O uso do mensageiro, bem como de aplicativos, como o Linha Direta PM – criado por um morador, para ajudar no envio de denúncias e facilitar no processo de chamada da polícia –, foi uma forma encontrada por alguns batalhões para se tornar mais presente e combater a violência de forma colaborativa.

(Foto: Reprodução / Tv Globo)

“O que a gente sentiu é exatamente isso: essa falta de comunicação direta entre a polícia e a população, porque não existe isso. É sempre através do 190, que são atendentes terceirizados – e a gente resolveu fazer um aplicativo que tivesse mais celeridade para a polícia tratar desses roubos”, explicou Leonardo Gandelman, criador do Linha Direta PM, em entrevista para a Globo.

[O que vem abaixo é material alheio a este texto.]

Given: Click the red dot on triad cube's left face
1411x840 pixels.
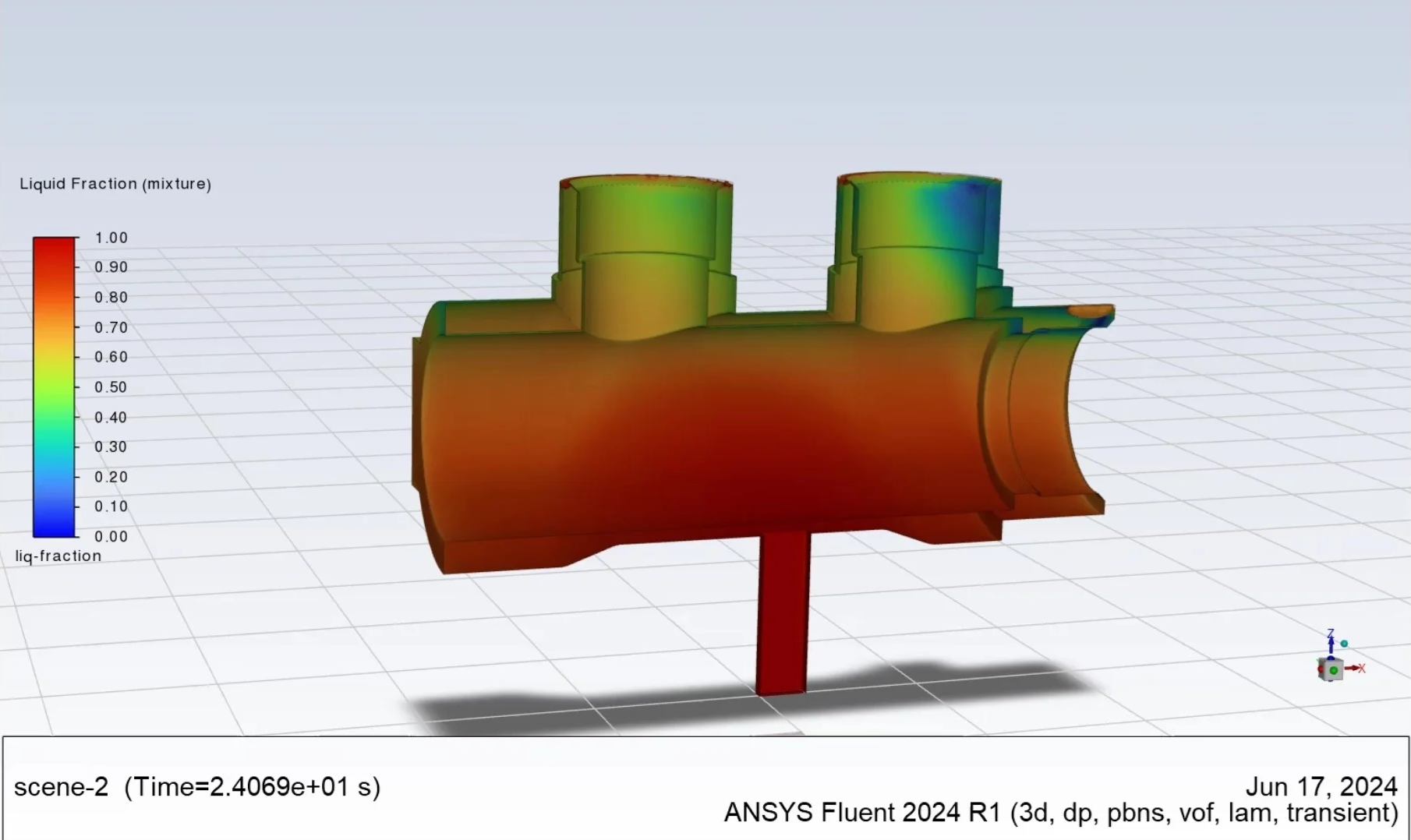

O app pode ser usado em pontos fixos, como casas e comércios, e permite envio de áudio de até dez segundos, indo diretamente para a Central do Batalhão da PM. É esperado que novas funções sejam incorporadas em breve.

(Foto: Reprodução / Tv Globo)

O 12º Batalhão da Polícia Militar, que tem seus grupos administrados pela ONG Viver Bem, teve que migrar seus grupos para o Telegram devido ao atingimento do número máximo de participantes no WhatsApp, que é limitado a 256 pessoas por grupo.